In high school, things were a bit different.  Gym class was pretty competitive.   A boy named Harold wasn’t the tallest guy in the class, but he was certainly the fastest.  I remember watching Harold run the quarter-mile on the track and wishing I could be that fast.

Another day while playing baseball, a classmate jumped in front of me in the batting line. He threatened me with the bat when I tried to assert that it really was my turn — so much for fairness!

We all probably learned some life lessons in early play and participation in sports, some helpful, others perhaps less so.

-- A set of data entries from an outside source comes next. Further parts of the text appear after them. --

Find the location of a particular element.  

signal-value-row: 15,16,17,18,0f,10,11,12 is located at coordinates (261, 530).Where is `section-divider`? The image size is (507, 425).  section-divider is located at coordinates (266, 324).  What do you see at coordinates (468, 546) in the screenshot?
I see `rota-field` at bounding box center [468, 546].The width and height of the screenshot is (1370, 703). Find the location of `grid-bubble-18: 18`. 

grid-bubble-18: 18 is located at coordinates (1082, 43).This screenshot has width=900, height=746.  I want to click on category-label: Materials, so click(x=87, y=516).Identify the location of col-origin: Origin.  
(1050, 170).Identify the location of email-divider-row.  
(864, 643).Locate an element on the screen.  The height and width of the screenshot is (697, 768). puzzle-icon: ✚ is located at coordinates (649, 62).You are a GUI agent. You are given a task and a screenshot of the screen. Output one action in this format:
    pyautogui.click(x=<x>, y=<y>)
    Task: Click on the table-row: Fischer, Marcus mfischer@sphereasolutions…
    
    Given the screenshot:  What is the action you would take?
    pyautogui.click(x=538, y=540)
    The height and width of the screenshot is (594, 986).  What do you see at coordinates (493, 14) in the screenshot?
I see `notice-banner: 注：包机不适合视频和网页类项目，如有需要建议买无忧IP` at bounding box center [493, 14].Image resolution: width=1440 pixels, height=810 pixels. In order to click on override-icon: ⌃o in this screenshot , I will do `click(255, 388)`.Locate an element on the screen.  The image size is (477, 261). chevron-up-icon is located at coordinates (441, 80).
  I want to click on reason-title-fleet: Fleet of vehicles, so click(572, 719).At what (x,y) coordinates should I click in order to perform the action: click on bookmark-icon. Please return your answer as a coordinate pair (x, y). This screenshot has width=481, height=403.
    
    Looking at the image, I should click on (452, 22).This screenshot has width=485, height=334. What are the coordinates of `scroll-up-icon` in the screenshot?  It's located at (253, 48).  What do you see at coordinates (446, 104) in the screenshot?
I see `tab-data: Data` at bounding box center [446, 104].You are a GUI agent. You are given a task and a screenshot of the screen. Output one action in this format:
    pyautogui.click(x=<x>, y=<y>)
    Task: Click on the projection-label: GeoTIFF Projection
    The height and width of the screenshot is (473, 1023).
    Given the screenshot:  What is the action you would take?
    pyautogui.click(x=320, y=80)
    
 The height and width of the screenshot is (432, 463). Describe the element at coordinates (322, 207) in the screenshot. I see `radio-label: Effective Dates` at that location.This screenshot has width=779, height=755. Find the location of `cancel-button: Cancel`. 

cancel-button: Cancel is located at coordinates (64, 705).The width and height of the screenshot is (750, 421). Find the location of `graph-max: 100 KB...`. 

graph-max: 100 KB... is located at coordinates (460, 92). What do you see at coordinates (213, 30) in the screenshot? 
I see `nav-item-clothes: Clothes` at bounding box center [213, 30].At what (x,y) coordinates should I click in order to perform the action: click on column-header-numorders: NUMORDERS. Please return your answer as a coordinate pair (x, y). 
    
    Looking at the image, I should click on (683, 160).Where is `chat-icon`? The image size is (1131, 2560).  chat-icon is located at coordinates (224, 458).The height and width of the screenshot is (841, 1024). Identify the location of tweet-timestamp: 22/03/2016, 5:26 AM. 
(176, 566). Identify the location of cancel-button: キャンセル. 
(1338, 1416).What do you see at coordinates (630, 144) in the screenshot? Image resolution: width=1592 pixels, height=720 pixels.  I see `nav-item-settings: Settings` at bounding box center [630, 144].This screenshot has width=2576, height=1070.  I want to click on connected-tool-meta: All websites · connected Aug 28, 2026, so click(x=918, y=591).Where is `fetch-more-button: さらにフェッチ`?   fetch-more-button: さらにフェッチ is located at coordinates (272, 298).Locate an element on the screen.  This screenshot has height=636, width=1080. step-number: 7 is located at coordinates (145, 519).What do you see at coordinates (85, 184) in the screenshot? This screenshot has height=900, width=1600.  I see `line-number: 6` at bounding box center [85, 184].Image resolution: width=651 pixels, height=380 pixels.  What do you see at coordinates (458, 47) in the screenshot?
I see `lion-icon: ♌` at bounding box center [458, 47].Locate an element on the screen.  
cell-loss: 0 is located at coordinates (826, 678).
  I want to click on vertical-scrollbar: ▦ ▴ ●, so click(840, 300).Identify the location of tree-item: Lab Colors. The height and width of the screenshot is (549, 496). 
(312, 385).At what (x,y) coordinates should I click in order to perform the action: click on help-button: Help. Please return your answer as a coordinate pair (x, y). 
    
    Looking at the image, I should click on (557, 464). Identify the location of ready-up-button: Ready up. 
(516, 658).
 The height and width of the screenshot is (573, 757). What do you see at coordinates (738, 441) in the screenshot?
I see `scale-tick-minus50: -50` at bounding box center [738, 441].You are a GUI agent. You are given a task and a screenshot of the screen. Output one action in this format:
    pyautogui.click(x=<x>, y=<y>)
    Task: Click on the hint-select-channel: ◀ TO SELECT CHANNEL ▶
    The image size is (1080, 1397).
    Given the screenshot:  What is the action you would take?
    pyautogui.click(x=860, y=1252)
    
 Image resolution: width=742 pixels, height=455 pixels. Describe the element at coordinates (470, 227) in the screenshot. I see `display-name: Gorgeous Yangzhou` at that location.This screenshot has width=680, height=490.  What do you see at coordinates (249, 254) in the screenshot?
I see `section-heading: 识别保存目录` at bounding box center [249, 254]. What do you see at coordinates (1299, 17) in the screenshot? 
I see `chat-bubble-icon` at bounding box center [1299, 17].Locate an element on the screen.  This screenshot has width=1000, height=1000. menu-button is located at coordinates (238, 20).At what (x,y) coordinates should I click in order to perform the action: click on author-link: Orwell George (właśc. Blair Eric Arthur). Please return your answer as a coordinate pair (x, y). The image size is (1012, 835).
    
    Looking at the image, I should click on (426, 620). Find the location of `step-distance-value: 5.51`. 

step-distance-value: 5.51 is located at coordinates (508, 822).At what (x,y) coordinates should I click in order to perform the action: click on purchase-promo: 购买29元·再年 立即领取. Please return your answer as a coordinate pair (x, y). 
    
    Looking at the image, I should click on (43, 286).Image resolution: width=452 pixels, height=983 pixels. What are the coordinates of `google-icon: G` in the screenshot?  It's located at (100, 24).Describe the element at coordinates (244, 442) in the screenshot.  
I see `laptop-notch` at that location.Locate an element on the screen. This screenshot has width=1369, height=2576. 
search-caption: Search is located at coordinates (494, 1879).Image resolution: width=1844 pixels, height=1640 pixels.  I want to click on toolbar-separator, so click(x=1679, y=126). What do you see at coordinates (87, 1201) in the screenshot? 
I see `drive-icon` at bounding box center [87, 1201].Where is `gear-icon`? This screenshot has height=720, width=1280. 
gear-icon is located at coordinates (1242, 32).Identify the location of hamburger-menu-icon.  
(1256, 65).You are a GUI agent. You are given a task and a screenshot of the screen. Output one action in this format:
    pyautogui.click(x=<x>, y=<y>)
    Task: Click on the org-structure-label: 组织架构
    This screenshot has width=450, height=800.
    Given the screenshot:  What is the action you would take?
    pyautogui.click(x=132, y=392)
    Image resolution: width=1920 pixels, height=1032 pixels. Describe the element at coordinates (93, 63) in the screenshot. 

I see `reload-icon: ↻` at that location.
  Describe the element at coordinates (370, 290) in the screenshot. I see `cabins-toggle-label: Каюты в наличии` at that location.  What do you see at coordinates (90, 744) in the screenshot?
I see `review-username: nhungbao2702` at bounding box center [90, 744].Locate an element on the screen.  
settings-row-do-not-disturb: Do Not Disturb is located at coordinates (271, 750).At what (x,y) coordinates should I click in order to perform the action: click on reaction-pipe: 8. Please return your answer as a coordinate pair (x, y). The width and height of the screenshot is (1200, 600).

Dr. Stuart Brown, founder of the National Institute for Play, has researched the impact of play on cognitive development.  Brown’s work shows that, much like sleep and dreams, play is an essential activity.  Time spent at play helps with the development of important skills for humans and animals.  This is true for both children and adults.

Brown asserts that thinking back to early experiences with play — or the lack thereof — can provide insights into adult behavior.

When it comes to competing in sports, some people are highly motivated by the joy of winning; others are motivated by a fear of losing.  In the workplace, these different experience-based play styles suggest that varying management styles can be helpful.

It’s doubtful that competitiveness is the same as success.  This is especially true with regard to individual rather than team-based competitiveness.  No doubt many of us can recall scenarios where personal ambition was destructive to company results.

To a large degree, collaboration has gained standing versus competition in today’s business culture. Yes, teams must still be competitive, but individuals are more often collaborative in achieving success.

Leaders of companies consistently recognized as best places to work (see last February’s Virginia Business) often lament that too much emphasis is put on office perks.  Creating a great place to work is a lot more difficult than just putting a pingpong table and yoga mats in the break room.  Yes, employees need fun, but they also need to have fun together.

The Gallup organization has led a multi-year study of workplace culture.  Interestingly, one of its key questions concerns agreement with this statement: “I have a best friend at work.”  Companies with employees scoring high on this statement have higher employee retention, productivity, customer satisfaction and profitability.  Importantly, it’s not just any friend at work — it’s a best friend.

When you think back to your earliest memories of play, more than likely they involved a best friend, maybe a neighbor, a sibling or a parent.  What was learned in those early experiences may have had a profound impact on how you are working today.

So here we are mid-summer.  I hope you are getting in some time for play.   It is easy to be impatient for success, but it is never too late to learn.  Go have some fun!